SAM Sequence Alignment/Map (SAM) format for alignment of nucleotide sequences (e.g., sequencing reads) to (a) reference sequence(s). May contain base-call and alignment qualities and other data. The format supports short and long reads (up to 128Mbp) produced by different sequencing platforms and is used to hold mapped data within the GATK and across the Broad Institute, the Sanger Centre, and throughout the 1000 Genomes project.
VCF Variant Call Format (VCF) for sequence variation (indels, polymorphisms, structural variation).
WIG Wiggle format (WIG) of a sequence annotation track that consists of a value for each sequence position.
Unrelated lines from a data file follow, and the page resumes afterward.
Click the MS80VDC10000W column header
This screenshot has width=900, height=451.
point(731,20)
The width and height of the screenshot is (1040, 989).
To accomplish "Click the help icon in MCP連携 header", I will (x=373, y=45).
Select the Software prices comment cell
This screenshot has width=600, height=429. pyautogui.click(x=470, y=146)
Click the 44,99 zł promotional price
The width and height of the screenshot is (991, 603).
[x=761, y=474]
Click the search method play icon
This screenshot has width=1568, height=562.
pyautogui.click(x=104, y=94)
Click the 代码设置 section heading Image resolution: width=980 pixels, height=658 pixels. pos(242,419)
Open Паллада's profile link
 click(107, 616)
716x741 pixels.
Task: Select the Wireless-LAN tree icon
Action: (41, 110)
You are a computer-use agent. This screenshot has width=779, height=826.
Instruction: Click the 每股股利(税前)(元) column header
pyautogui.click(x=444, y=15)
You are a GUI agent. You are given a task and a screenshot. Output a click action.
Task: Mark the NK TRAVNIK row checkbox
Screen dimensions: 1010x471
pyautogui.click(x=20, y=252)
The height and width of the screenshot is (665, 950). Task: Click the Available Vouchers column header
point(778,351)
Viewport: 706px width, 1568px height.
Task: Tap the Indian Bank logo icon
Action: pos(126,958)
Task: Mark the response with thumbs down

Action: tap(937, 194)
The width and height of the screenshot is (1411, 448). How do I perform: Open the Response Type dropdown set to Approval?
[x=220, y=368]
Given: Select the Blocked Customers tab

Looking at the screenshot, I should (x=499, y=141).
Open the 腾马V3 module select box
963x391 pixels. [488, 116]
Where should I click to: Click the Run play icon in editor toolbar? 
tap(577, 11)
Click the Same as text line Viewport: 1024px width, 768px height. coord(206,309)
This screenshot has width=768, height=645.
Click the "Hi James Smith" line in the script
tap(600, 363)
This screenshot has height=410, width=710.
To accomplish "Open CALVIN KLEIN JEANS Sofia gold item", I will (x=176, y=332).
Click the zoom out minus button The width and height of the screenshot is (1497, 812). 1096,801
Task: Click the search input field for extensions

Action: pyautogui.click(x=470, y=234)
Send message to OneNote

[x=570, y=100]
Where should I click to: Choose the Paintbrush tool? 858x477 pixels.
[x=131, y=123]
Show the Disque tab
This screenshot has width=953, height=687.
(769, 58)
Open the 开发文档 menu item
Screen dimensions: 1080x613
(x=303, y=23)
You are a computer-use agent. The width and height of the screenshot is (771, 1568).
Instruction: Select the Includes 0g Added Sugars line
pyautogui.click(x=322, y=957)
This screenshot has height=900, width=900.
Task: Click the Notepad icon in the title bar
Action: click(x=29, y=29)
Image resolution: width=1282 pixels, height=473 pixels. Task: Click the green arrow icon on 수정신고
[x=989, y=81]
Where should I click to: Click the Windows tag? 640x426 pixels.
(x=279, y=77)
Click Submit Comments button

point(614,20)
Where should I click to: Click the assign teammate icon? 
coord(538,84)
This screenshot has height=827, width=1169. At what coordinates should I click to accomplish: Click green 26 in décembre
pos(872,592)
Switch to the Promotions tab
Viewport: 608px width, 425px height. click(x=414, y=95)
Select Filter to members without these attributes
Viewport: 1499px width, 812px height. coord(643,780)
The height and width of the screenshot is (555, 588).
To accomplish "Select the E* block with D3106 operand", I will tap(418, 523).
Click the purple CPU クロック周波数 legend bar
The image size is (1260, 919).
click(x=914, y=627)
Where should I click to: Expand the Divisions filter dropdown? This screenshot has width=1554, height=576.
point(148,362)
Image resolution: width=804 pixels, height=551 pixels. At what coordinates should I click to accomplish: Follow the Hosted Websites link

Typically to be displayed in a genome browser.
OTHER A file format not captured by the controlled vocabulary.

analysis

description : The alias of the Analysis that produced this Process Data File.
required : True
data type : Analysis

name

description : The given filename.
required : True
data type : string

dataset

description : The Dataset alias associated with this File.
required : True
data type : Dataset

ega_accession

description : The EGA accession ID of an entity.
required : False
data type : string

included_in_submission

description : Whether a File is included in the Submission or not.
required : True
data type : boolean

alias

description : The alias for an entity at the time of submission.
required : True
data type : string